One can totally d20-ize Star Frontiers Alpha Dawn and lose almost no granularity outside attributes... but AMSH, a point of Karma matters at least 1/5 of the time... and 4 points matters at least 4/5 of the time.
In re other Roll-High successful games.
Also,
Rolemaster has been a long time stable fanbase, along with companion/derivatives
Spacemaster and
HARP. Plus the OOP
MERP. All of them are 1d100+score, roll high, with 4 basic methods of reading the rolls...
- 1d100 ↕ + skill total + difficulty +situation mods, <0 is a botch, >100 is a success, >200 is essentially a crit
- 1d100 ↑ + skill total + difficulty +situation mods, read result from the attack or spell attack table.
- 1d100 ↕ + skill total + difficulty + situation mods, read result from either the static maneuver or moving maneuver table.
- 1d100 ↕ + skill total + difficulty + situation mods, final total is percentage of stated action accomplished.
The arrows indicate open-ending directions ↑ is uppper; on 96-00, roll another 1d100 and add, with recursion↕ is double open; if the first d100 is 96-100, as ↑, but on 01-05, roll 1d100↑ and subtract...
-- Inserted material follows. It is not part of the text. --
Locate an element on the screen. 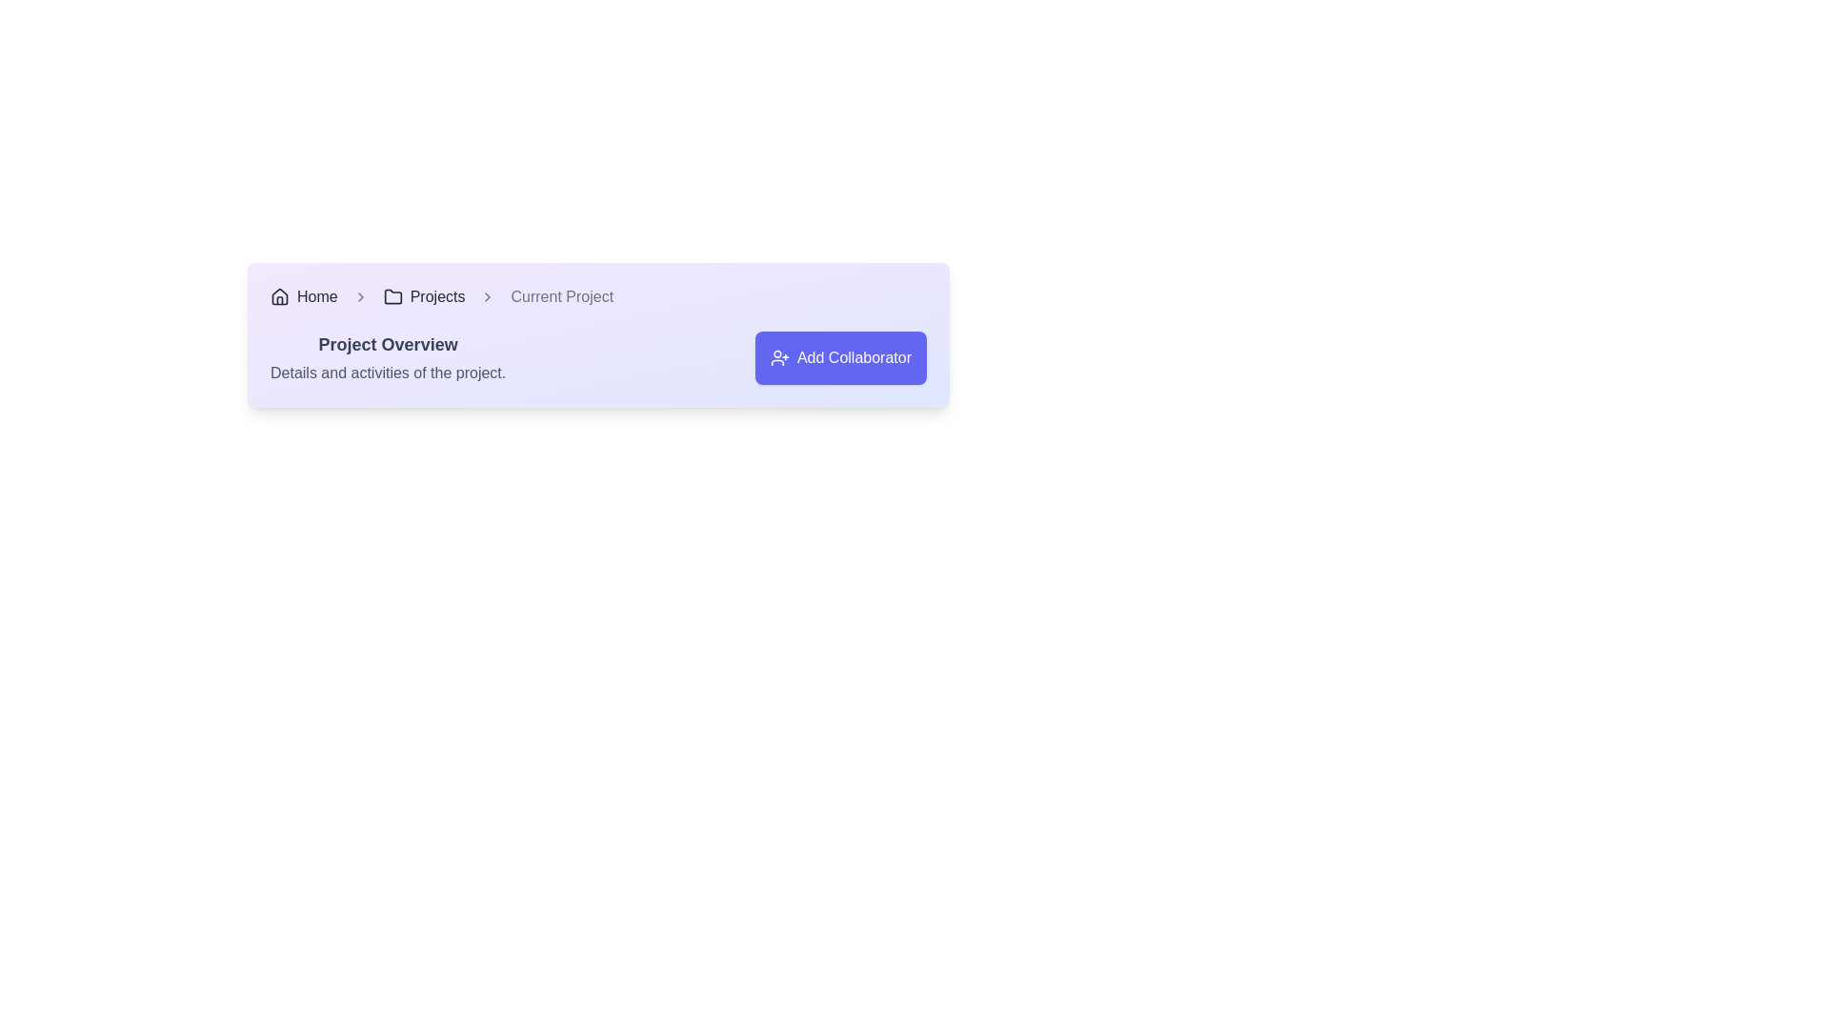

There's also a pseudoclone of SM, and a pseudoclone of MERP (
Against the Darkmaster) None of them (neither the clones nor SM/RM/MERP/Cyberspace/HARP) are runaway successes, but they have a solid following. a 43 year publishing history with 4+ editions of RM, 3 or more of SM, 2 of MERP (before the license was lost), and then HARP... So, for a single core system across 7 games and a total of a dozen editions.... that's a success, IMO.